Sebagaimana pesan sufistik dari Syekh Ibnu ‘Arabi: “Al-kalām la budda lahu min rūḥin yashī fīhi.”; “Setiap kata harus memiliki ruh yang mengalir di dalamnya.” (Fusûsh al-Hikam, edisi Nasruddin al-Albani, Beirut: Dār al-Kutub al-‘Ilmiyyah, 2002). Artinya, kata dalam puisi bukan benda mati. Ia hidup, mengandung roh, dan mampu menggugah jiwa pembacanya apabila ditata dalam kesadaran spiritual yang jernih.

 

5. Penutup

Dalam dunia kepenyairan yang terus bergerak dan bereksperimen, penting untuk membangun kesadaran bersama akan tanggung jawab dalam menulis puisi. Kebebasan dalam berkarya adalah anugerah, tetapi kebebasan yang tanpa arah dan makna justru bisa menyesatkan, menjadikan puisi kehilangan daya ruhani dan fungsinya sebagai jalan pencerahan.
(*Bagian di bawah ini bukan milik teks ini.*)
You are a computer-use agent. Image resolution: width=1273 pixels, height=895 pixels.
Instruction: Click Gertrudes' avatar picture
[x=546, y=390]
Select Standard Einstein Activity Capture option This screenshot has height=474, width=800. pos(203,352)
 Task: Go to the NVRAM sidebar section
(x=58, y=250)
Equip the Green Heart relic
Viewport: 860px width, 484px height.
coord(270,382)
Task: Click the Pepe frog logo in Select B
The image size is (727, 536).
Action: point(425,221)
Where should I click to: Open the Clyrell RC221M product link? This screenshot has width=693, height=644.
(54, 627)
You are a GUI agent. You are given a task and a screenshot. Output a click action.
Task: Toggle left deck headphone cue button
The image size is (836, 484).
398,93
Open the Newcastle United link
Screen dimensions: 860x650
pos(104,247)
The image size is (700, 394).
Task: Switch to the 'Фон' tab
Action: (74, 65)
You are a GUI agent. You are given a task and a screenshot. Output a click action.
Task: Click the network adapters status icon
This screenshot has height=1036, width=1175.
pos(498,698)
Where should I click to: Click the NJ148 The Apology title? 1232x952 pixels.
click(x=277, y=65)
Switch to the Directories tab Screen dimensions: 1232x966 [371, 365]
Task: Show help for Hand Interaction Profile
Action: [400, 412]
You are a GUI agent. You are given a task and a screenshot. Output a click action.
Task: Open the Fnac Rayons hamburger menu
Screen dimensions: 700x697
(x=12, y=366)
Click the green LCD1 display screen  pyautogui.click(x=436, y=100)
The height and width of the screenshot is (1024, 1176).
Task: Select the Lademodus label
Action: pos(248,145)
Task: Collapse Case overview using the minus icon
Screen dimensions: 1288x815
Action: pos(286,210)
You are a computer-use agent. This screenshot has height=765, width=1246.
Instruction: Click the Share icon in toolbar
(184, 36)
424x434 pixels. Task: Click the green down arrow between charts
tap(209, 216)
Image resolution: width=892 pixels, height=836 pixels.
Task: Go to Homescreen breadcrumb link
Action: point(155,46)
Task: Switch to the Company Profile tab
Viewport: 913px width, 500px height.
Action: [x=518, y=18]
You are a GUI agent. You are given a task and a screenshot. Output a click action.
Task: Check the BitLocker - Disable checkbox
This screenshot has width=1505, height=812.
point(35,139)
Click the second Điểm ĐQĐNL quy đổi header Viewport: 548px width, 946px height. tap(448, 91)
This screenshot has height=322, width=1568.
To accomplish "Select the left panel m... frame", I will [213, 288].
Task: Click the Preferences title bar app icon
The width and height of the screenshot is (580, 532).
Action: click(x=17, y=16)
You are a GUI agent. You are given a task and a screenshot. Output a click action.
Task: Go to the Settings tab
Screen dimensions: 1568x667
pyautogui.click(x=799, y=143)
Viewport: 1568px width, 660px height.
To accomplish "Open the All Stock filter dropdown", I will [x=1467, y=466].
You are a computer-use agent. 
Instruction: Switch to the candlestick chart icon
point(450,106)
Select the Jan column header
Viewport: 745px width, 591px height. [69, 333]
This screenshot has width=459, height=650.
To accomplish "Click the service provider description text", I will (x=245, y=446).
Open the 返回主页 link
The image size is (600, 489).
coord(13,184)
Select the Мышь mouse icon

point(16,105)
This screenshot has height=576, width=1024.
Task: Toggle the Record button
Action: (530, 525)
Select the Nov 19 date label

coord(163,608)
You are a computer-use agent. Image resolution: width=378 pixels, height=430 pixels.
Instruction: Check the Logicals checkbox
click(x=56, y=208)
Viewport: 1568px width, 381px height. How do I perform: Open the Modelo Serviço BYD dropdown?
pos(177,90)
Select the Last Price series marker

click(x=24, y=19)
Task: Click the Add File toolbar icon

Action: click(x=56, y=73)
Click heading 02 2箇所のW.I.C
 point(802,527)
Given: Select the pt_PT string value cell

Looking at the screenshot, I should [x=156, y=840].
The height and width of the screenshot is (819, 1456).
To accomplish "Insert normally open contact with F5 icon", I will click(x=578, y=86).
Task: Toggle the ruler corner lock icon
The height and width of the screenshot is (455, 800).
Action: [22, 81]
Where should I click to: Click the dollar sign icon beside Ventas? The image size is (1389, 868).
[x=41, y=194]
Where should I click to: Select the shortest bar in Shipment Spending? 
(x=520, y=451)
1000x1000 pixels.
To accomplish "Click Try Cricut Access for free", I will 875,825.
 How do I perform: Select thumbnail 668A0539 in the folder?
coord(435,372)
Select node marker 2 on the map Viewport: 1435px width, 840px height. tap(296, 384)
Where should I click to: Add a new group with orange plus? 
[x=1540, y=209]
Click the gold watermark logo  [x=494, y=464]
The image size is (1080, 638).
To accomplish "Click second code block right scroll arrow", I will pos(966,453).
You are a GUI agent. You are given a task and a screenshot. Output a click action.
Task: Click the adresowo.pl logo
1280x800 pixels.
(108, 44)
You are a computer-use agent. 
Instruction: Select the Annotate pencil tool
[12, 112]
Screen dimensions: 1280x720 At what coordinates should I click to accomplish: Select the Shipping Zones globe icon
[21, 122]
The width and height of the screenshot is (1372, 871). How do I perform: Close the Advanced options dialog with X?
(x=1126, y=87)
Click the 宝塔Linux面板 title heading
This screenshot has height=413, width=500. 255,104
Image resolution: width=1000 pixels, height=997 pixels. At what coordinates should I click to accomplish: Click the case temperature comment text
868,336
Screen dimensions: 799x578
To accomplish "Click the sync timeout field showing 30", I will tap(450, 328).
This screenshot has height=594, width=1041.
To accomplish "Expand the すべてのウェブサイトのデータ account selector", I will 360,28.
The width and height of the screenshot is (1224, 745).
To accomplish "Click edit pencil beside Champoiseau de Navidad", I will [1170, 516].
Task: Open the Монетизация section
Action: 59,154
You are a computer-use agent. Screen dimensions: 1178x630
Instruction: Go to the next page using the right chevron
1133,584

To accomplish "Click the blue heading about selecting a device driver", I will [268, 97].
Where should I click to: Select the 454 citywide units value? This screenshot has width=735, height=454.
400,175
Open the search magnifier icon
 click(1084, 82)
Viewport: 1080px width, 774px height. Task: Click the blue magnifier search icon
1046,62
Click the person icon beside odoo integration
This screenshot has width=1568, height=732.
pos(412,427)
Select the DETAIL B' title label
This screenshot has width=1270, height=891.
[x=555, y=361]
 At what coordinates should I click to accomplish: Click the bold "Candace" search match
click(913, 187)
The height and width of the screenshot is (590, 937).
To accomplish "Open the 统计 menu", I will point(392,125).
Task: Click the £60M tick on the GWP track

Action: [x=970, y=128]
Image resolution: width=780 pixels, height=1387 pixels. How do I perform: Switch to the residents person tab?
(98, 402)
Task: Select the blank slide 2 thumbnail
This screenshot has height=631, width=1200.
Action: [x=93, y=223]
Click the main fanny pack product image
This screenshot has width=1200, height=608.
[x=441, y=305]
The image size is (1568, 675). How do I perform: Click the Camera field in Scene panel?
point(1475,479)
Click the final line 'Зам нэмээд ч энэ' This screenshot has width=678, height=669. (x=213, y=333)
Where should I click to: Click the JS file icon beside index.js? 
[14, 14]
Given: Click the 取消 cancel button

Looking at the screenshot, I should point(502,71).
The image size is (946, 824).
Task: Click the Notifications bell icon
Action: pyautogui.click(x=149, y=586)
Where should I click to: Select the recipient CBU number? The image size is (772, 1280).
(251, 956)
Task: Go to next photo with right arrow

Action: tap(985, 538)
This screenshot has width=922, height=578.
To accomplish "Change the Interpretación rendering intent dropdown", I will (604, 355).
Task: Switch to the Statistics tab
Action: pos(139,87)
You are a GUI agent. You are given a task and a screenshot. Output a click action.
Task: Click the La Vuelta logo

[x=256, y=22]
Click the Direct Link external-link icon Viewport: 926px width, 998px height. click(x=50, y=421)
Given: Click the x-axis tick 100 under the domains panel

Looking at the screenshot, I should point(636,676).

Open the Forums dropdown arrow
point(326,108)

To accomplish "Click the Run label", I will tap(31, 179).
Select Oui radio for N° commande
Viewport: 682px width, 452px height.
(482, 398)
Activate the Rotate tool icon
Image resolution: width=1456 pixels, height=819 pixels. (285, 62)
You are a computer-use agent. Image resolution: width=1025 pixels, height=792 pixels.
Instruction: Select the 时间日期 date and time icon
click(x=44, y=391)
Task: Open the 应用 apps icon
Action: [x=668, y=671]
Gagasan dalam puisi tidak harus selalu linier atau logis secara akademik, tetapi harus tetap memiliki jiwa; sebuah intensi batin untuk menyampaikan kebenaran, kebijaksanaan, atau pengalaman manusia secara mendalam. Dengan kata lain, puisi harus tetap bertanggung jawab secara simbolik dan spiritual, tidak menjadi sekadar parade kata-kata yang indah tetapi hampa, atau permainan lambang yang kehilangan akar kesejarahannya.

Sebagaimana ungkap penyair besar Indonesia, Goenawan Mohamad dalam “Tuhan & Hal‑Hal yang Tak Selesai “: “Yang indah memang bisa menghibur selama‑lamanya, membubuhkan luka selama‑lamanya, meskipun puisi dan benda seni bisa lenyap. Ia seakan‑akan roh yang hadir dan pergi ketika kata dilupakan dan benda jadi aus.” Ungkapan ini menegaskan bahwa kekuatan puisi tidak diukur dari keberlangsungan keberadaannya secara fisik, melainkan dari keteguhan rohaninya, yang terus menghidupkan kembali makna meski kata dan materi melesap.

Ketakselesaiannya dalam tafsir bukan berarti kehilangan arah, melainkan membuka lapisan-lapisan makna yang bisa terus digali, asalkan landasan simboliknya kuat dan tak kehilangan ruh. Harapan bersama, agar dunia puisi di Indonesia tidak larut dalam euforia kebebasan yang nihil, tetapi terus tumbuh dalam kebebasan yang bernurani, yang menyinari, bukan merancukan; yang membimbing, bukan mengaburkan.***

 

——-

*Abdul Wachid B.S., penyair, Guru Besar Pendidikan Bahasa dan Sastra Indonesia, dan Ketua Lembaga Kajian Nusantara Raya (LK Nura) di Universitas Islam Negeri Prof. K.H. Saifuddin Zuhri (UIN Saizu) Purwokerto.